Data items
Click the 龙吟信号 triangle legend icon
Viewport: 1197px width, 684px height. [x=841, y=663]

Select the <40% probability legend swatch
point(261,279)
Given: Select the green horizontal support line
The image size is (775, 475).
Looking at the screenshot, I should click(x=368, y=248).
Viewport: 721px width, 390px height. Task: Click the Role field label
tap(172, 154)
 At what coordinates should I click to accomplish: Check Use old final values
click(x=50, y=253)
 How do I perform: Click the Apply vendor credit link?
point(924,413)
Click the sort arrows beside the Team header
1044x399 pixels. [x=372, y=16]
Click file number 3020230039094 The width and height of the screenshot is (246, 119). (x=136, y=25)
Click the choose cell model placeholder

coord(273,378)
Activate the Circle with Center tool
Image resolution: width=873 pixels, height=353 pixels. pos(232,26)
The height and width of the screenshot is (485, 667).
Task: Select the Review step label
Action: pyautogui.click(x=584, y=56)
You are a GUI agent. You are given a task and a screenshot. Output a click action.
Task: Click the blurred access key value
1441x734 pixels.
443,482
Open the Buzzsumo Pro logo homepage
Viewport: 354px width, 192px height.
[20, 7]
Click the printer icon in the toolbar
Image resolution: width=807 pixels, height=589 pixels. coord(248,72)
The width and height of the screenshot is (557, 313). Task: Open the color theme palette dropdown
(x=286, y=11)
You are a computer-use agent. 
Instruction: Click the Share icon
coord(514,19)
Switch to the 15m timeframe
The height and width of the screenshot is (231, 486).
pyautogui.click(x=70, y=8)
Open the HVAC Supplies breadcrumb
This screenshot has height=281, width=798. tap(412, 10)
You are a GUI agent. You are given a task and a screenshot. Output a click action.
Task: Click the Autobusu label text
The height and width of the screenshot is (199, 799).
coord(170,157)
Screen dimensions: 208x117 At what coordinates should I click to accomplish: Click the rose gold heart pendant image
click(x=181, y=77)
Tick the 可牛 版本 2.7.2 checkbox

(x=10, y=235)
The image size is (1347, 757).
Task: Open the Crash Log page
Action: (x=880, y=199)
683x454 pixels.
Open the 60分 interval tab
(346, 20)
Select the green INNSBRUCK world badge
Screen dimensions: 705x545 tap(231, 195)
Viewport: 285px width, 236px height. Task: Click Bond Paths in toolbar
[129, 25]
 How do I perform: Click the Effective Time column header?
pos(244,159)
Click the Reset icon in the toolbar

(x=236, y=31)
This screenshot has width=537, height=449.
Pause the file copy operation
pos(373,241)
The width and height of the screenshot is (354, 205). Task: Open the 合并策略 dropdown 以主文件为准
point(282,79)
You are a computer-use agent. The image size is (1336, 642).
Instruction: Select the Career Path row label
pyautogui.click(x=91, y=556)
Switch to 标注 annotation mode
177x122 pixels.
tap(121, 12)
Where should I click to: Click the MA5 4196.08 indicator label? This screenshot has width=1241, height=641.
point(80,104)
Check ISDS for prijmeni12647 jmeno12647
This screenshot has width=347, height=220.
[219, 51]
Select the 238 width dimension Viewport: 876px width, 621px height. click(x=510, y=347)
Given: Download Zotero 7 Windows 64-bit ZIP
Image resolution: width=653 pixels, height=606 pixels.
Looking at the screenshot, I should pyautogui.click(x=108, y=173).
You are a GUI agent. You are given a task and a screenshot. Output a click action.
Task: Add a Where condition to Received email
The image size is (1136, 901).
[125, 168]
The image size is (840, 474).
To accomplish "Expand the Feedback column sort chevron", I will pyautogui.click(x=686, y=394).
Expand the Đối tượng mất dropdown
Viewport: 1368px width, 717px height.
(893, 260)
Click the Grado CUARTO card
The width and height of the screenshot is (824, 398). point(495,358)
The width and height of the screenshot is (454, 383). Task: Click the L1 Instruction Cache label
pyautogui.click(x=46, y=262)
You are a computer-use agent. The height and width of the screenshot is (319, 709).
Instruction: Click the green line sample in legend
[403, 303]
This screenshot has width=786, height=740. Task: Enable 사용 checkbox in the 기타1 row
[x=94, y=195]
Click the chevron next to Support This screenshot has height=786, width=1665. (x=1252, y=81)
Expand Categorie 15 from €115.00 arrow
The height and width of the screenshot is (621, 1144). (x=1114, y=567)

**WHAT YOU ARE ASKED TO DO**
All of the data above must be repeated exactly.

**RESPONSE BOX**
Click the 龙吟信号 triangle legend icon
Viewport: 1197px width, 684px height. [x=841, y=663]

Select the <40% probability legend swatch
point(261,279)
Given: Select the green horizontal support line
The image size is (775, 475).
Looking at the screenshot, I should click(x=368, y=248).
Viewport: 721px width, 390px height. Task: Click the Role field label
tap(172, 154)
 At what coordinates should I click to accomplish: Check Use old final values
click(x=50, y=253)
 How do I perform: Click the Apply vendor credit link?
point(924,413)
Click the sort arrows beside the Team header
1044x399 pixels. [x=372, y=16]
Click file number 3020230039094 The width and height of the screenshot is (246, 119). (x=136, y=25)
Click the choose cell model placeholder

coord(273,378)
Activate the Circle with Center tool
Image resolution: width=873 pixels, height=353 pixels. pos(232,26)
The height and width of the screenshot is (485, 667).
Task: Select the Review step label
Action: pyautogui.click(x=584, y=56)
You are a GUI agent. You are given a task and a screenshot. Output a click action.
Task: Click the blurred access key value
1441x734 pixels.
443,482
Open the Buzzsumo Pro logo homepage
Viewport: 354px width, 192px height.
[20, 7]
Click the printer icon in the toolbar
Image resolution: width=807 pixels, height=589 pixels. coord(248,72)
The width and height of the screenshot is (557, 313). Task: Open the color theme palette dropdown
(x=286, y=11)
You are a computer-use agent. 
Instruction: Click the Share icon
coord(514,19)
Switch to the 15m timeframe
The height and width of the screenshot is (231, 486).
pyautogui.click(x=70, y=8)
Open the HVAC Supplies breadcrumb
This screenshot has height=281, width=798. tap(412, 10)
You are a GUI agent. You are given a task and a screenshot. Output a click action.
Task: Click the Autobusu label text
The height and width of the screenshot is (199, 799).
coord(170,157)
Screen dimensions: 208x117 At what coordinates should I click to accomplish: Click the rose gold heart pendant image
click(x=181, y=77)
Tick the 可牛 版本 2.7.2 checkbox

(x=10, y=235)
The image size is (1347, 757).
Task: Open the Crash Log page
Action: (x=880, y=199)
683x454 pixels.
Open the 60分 interval tab
(346, 20)
Select the green INNSBRUCK world badge
Screen dimensions: 705x545 tap(231, 195)
Viewport: 285px width, 236px height. Task: Click Bond Paths in toolbar
[129, 25]
 How do I perform: Click the Effective Time column header?
pos(244,159)
Click the Reset icon in the toolbar

(x=236, y=31)
This screenshot has width=537, height=449.
Pause the file copy operation
pos(373,241)
The width and height of the screenshot is (354, 205). Task: Open the 合并策略 dropdown 以主文件为准
point(282,79)
You are a computer-use agent. The image size is (1336, 642).
Instruction: Select the Career Path row label
pyautogui.click(x=91, y=556)
Switch to 标注 annotation mode
177x122 pixels.
tap(121, 12)
Where should I click to: Click the MA5 4196.08 indicator label? This screenshot has width=1241, height=641.
point(80,104)
Check ISDS for prijmeni12647 jmeno12647
This screenshot has width=347, height=220.
[219, 51]
Select the 238 width dimension Viewport: 876px width, 621px height. click(x=510, y=347)
Given: Download Zotero 7 Windows 64-bit ZIP
Image resolution: width=653 pixels, height=606 pixels.
Looking at the screenshot, I should pyautogui.click(x=108, y=173).
You are a GUI agent. You are given a task and a screenshot. Output a click action.
Task: Add a Where condition to Received email
The image size is (1136, 901).
[125, 168]
The image size is (840, 474).
To accomplish "Expand the Feedback column sort chevron", I will pyautogui.click(x=686, y=394).
Expand the Đối tượng mất dropdown
Viewport: 1368px width, 717px height.
(893, 260)
Click the Grado CUARTO card
The width and height of the screenshot is (824, 398). point(495,358)
The width and height of the screenshot is (454, 383). Task: Click the L1 Instruction Cache label
pyautogui.click(x=46, y=262)
You are a computer-use agent. The height and width of the screenshot is (319, 709).
Instruction: Click the green line sample in legend
[403, 303]
This screenshot has width=786, height=740. Task: Enable 사용 checkbox in the 기타1 row
[x=94, y=195]
Click the chevron next to Support This screenshot has height=786, width=1665. (x=1252, y=81)
Expand Categorie 15 from €115.00 arrow
The height and width of the screenshot is (621, 1144). (x=1114, y=567)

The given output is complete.